> _Problem to solve_:
Revise the lines from the first one through the line that contains "coord(90,301)" by replacing "Given:" with "Instruction:". Leave all other text unchanged.

Records from a data collection:
※

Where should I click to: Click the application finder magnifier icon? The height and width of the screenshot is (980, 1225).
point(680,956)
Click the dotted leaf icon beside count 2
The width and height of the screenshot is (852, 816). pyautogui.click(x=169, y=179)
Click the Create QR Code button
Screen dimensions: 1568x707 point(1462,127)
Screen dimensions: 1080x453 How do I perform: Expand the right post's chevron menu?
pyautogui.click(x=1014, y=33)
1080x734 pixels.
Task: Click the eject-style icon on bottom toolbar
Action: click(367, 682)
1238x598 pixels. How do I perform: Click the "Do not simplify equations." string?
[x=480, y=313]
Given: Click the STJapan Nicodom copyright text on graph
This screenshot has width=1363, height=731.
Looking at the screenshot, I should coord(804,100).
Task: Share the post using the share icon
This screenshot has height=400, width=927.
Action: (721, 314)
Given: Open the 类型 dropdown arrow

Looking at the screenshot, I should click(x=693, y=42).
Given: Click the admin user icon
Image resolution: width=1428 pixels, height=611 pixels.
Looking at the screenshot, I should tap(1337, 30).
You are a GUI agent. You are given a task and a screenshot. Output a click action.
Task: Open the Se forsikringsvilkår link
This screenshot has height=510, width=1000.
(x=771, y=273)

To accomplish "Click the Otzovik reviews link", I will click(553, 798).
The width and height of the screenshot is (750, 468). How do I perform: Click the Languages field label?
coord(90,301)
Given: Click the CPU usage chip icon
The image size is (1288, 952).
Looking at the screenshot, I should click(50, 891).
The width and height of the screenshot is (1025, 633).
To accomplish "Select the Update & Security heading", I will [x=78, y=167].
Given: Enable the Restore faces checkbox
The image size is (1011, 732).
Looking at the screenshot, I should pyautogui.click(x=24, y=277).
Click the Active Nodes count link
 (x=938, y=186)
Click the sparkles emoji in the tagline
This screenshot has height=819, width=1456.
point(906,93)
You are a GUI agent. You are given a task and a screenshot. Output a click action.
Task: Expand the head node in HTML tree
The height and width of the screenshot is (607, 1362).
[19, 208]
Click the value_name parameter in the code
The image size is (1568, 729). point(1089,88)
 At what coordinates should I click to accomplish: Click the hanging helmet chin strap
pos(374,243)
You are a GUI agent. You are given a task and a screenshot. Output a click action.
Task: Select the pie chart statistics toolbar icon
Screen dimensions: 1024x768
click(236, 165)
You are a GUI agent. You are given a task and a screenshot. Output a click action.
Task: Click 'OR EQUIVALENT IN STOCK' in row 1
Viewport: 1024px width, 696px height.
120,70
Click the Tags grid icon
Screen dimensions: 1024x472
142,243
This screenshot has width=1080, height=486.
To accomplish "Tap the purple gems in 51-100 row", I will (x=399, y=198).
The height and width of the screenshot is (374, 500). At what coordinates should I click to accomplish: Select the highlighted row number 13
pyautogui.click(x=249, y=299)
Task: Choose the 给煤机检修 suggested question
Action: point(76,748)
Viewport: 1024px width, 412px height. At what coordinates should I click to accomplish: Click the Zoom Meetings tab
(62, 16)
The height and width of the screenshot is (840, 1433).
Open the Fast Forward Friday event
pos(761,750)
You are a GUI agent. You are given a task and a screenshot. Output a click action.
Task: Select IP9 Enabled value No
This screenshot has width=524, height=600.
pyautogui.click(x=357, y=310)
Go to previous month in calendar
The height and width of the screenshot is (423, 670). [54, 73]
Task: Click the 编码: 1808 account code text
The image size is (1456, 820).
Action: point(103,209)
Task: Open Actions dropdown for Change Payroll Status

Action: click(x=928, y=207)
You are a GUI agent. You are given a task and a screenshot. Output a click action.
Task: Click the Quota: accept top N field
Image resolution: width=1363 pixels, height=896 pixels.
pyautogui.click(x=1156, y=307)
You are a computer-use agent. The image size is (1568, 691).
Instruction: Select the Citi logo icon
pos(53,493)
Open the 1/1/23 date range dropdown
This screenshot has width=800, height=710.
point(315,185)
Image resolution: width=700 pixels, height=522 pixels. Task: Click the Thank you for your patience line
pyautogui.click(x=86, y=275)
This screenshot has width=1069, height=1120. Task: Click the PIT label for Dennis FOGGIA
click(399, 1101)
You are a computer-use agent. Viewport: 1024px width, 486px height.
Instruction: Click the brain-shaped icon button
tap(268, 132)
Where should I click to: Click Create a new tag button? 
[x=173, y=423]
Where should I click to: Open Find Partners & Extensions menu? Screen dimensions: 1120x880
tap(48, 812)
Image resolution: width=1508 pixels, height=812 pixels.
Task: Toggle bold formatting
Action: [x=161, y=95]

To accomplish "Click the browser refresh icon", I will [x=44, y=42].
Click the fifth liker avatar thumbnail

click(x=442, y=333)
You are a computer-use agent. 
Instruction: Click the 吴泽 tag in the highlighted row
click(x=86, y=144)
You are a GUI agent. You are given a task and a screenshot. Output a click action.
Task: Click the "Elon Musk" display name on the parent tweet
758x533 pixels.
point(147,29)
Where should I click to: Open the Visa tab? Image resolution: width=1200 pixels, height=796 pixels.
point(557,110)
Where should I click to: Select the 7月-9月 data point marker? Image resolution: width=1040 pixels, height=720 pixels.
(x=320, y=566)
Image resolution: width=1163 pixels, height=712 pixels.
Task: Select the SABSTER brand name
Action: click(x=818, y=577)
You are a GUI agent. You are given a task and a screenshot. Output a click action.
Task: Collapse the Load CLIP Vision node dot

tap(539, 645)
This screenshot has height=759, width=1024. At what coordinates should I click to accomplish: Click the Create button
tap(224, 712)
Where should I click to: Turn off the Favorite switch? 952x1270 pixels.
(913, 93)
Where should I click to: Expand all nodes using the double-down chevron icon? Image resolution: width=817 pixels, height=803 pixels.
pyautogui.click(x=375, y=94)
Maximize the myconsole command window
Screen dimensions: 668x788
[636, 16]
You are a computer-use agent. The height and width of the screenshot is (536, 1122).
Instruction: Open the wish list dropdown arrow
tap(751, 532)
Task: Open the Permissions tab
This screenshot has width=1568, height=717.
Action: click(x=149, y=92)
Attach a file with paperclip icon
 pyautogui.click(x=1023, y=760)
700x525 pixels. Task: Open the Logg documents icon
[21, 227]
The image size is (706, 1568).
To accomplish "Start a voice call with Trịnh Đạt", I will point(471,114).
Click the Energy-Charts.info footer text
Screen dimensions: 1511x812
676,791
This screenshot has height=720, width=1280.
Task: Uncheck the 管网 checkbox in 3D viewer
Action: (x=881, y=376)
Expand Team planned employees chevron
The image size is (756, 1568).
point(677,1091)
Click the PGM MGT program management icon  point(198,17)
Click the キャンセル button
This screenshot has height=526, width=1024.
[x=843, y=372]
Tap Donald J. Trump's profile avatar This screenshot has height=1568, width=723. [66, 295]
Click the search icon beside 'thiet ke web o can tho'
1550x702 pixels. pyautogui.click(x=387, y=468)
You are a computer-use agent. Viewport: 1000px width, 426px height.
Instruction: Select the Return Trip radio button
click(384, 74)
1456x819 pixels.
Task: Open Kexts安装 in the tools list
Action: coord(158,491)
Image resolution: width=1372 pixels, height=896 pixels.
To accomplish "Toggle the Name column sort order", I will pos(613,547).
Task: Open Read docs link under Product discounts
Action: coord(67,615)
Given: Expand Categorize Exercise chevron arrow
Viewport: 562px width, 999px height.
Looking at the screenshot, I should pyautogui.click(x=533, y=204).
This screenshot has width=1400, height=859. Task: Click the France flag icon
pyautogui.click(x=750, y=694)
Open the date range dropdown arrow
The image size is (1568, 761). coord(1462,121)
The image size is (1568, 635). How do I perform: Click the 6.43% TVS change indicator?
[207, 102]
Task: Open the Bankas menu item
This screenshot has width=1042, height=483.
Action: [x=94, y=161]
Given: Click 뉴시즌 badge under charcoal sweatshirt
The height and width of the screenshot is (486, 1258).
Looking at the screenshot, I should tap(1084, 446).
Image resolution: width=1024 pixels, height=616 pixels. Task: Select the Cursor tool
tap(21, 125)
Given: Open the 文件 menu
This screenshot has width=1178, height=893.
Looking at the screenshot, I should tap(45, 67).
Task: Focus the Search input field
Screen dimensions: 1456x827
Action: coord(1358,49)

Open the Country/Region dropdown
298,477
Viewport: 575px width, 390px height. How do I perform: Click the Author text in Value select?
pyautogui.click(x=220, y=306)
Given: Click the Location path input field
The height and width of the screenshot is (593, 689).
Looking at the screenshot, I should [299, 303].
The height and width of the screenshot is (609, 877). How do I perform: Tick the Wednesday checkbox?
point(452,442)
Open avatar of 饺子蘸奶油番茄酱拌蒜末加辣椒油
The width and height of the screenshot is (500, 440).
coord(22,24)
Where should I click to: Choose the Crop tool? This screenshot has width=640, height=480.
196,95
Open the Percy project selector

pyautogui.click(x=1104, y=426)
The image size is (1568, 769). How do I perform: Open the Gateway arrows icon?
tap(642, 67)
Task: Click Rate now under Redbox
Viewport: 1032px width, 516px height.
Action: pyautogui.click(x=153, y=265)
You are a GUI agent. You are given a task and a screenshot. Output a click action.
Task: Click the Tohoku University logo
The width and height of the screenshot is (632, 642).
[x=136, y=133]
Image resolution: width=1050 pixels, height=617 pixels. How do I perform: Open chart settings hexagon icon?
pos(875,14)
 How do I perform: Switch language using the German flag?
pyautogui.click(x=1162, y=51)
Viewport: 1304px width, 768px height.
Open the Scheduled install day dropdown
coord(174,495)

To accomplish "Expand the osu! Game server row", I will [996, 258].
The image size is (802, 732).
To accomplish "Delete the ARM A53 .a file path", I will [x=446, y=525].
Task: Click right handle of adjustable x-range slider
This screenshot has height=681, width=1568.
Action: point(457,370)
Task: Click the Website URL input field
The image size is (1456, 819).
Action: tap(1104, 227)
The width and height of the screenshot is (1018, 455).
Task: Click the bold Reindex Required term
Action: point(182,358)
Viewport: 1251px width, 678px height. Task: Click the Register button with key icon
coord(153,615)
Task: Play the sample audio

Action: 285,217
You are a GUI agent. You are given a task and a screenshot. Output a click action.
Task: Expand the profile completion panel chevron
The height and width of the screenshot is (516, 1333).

※

> _Exercise answer_:
Where should I click to: Click the application finder magnifier icon? The height and width of the screenshot is (980, 1225).
point(680,956)
Click the dotted leaf icon beside count 2
The width and height of the screenshot is (852, 816). pyautogui.click(x=169, y=179)
Click the Create QR Code button
Screen dimensions: 1568x707 point(1462,127)
Screen dimensions: 1080x453 How do I perform: Expand the right post's chevron menu?
pyautogui.click(x=1014, y=33)
1080x734 pixels.
Task: Click the eject-style icon on bottom toolbar
Action: click(367, 682)
1238x598 pixels. How do I perform: Click the "Do not simplify equations." string?
[x=480, y=313]
Instruction: Click the STJapan Nicodom copyright text on graph
This screenshot has width=1363, height=731.
Looking at the screenshot, I should coord(804,100).
Task: Share the post using the share icon
This screenshot has height=400, width=927.
Action: (721, 314)
Instruction: Open the 类型 dropdown arrow

Looking at the screenshot, I should click(x=693, y=42).
Instruction: Click the admin user icon
Image resolution: width=1428 pixels, height=611 pixels.
Looking at the screenshot, I should tap(1337, 30).
You are a GUI agent. You are given a task and a screenshot. Output a click action.
Task: Open the Se forsikringsvilkår link
This screenshot has height=510, width=1000.
(x=771, y=273)

To accomplish "Click the Otzovik reviews link", I will click(553, 798).
The width and height of the screenshot is (750, 468). How do I perform: Click the Languages field label?
coord(90,301)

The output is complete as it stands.